» TEXTE À LIRE
******

Quand elles virent leur père prêt à partir, elles le prièrent de leur apporter des robes, des palatines, des coiffures, et toutes sortes de bagatelles. La Belle ne lui demandait rien ; car elle pensait en elle-même, que tout l’argent des marchandises ne suffirait pas pour acheter ce que ses sœurs souhaitaient.
– Tu ne me pries pas de t’acheter quelque chose ? lui dit son père.
– Puisque vous avez la bonté de penser à moi, lui dit-elle, je vous prie de m’apporter une rose, car il n’en vient point ici.
Ce n’est pas que la Belle se soucia d’une rose, mais elle ne voulait pas condamner, par son exemple, la conduite de ses sœurs, qui auraient dit que c’était pour se distinguer qu’elle ne demandait rien.

Madame Leprince de Beaumont, La Belle et la Bête (1756)

******

» JEU DE DONNÉES

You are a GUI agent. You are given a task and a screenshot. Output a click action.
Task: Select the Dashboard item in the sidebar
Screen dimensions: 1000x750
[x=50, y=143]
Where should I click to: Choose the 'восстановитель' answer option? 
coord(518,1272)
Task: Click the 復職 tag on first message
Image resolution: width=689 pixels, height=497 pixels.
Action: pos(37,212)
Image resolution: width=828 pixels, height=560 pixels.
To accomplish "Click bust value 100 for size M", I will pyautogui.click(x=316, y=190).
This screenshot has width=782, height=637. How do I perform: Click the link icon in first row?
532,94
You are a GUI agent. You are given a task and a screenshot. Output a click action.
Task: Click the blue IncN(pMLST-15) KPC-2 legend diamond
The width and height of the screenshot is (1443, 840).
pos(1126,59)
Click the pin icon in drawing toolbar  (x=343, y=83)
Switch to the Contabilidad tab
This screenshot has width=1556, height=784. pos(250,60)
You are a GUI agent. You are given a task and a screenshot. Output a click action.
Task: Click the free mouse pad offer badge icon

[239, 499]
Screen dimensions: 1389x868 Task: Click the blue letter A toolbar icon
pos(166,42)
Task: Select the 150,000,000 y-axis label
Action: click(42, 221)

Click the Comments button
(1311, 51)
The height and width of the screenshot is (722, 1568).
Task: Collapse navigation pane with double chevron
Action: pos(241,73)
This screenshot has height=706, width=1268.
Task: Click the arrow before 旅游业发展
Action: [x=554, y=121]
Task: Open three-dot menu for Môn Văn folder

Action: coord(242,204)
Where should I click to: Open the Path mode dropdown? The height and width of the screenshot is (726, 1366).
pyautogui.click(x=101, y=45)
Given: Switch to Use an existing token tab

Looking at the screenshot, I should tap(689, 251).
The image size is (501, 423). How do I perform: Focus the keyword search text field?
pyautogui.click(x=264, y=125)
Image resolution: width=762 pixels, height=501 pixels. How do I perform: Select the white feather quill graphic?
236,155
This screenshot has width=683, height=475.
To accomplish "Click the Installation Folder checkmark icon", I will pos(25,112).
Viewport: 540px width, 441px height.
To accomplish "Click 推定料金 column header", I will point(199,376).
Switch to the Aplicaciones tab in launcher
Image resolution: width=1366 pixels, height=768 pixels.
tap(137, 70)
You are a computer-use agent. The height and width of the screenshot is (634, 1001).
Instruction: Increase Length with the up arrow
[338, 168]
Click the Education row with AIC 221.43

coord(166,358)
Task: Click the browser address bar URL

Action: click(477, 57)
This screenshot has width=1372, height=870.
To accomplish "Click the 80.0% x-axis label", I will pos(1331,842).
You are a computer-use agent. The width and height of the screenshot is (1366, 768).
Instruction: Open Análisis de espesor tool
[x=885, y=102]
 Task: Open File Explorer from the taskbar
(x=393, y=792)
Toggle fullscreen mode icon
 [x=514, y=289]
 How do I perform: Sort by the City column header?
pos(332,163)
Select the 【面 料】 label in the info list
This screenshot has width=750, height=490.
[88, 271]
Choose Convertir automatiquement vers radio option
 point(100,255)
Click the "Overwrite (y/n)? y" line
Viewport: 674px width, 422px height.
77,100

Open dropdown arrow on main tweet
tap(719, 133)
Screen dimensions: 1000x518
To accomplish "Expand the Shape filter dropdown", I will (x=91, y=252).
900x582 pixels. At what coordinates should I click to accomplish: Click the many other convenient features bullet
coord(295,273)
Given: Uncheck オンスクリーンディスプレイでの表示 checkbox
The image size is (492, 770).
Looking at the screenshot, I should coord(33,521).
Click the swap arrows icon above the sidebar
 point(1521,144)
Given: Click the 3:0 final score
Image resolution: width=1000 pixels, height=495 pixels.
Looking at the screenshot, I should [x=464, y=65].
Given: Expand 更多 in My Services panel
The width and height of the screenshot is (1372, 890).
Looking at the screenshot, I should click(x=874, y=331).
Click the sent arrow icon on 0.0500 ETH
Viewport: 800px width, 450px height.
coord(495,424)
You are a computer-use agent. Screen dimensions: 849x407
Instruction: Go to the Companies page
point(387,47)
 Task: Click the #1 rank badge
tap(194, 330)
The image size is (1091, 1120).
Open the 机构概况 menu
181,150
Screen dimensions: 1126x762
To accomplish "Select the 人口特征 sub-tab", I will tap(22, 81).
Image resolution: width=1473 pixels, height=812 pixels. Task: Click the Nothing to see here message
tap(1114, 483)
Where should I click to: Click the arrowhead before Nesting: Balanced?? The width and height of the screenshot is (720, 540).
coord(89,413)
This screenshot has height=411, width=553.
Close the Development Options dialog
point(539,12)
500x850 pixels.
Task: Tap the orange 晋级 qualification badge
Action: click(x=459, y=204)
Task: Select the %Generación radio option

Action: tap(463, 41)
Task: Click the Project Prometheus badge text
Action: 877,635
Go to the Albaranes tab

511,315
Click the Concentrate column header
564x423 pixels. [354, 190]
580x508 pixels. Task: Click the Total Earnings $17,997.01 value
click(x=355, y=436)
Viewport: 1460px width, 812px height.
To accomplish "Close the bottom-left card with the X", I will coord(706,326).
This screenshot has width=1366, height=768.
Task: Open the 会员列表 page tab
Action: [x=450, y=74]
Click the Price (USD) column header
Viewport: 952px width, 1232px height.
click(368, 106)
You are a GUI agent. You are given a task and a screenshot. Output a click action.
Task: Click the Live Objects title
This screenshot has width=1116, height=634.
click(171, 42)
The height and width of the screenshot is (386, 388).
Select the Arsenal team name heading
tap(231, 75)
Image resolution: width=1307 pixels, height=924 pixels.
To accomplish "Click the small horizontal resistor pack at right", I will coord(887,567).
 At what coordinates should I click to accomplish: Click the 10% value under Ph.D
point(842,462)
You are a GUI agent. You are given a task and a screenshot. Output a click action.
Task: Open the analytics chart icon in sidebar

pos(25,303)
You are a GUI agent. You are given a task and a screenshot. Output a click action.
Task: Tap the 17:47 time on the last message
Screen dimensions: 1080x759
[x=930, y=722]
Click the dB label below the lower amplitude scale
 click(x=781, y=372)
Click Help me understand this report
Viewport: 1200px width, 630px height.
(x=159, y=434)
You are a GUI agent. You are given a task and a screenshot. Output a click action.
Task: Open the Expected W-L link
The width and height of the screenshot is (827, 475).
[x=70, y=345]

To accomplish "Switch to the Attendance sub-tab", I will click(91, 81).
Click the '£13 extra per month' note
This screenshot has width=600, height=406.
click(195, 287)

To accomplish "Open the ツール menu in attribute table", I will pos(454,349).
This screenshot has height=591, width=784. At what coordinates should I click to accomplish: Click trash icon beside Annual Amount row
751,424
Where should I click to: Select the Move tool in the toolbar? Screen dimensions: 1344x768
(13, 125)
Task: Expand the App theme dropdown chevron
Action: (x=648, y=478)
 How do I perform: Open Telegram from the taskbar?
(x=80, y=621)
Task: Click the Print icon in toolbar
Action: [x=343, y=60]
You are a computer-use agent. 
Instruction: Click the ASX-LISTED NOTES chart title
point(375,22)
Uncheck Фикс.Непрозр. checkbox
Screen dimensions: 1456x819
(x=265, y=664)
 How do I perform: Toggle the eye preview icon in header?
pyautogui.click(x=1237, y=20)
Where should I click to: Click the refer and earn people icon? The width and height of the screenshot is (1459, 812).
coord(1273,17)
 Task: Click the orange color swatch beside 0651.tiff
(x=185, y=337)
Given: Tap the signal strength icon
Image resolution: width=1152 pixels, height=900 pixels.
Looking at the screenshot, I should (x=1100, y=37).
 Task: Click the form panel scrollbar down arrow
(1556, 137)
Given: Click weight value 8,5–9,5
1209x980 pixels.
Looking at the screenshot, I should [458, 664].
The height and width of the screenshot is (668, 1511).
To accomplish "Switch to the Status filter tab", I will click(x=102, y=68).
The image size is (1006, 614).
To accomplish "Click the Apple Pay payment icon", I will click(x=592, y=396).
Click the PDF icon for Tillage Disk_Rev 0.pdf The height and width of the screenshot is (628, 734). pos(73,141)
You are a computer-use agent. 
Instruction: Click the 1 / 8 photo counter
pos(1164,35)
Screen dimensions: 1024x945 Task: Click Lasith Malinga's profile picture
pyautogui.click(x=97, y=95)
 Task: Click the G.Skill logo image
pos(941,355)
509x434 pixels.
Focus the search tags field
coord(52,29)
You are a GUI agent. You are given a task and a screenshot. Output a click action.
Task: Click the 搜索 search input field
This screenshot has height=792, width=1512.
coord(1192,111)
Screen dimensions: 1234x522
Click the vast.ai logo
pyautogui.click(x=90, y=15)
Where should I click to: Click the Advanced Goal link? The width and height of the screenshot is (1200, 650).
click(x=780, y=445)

******

» CONSIGNE
Pouvez-vous recopier l'extrait du conte en commençant à « Quand elles virent » et en terminant à « vient point ici. », tout en échangeant « rose » contre « tulipe » ?

» RÉPONSE
Quand elles virent leur père prêt à partir, elles le prièrent de leur apporter des robes, des palatines, des coiffures, et toutes sortes de bagatelles. La Belle ne lui demandait rien ; car elle pensait en elle-même, que tout l’argent des marchandises ne suffirait pas pour acheter ce que ses sœurs souhaitaient.
– Tu ne me pries pas de t’acheter quelque chose ? lui dit son père.
– Puisque vous avez la bonté de penser à moi, lui dit-elle, je vous prie de m’apporter une tulipe, car il n’en vient point ici.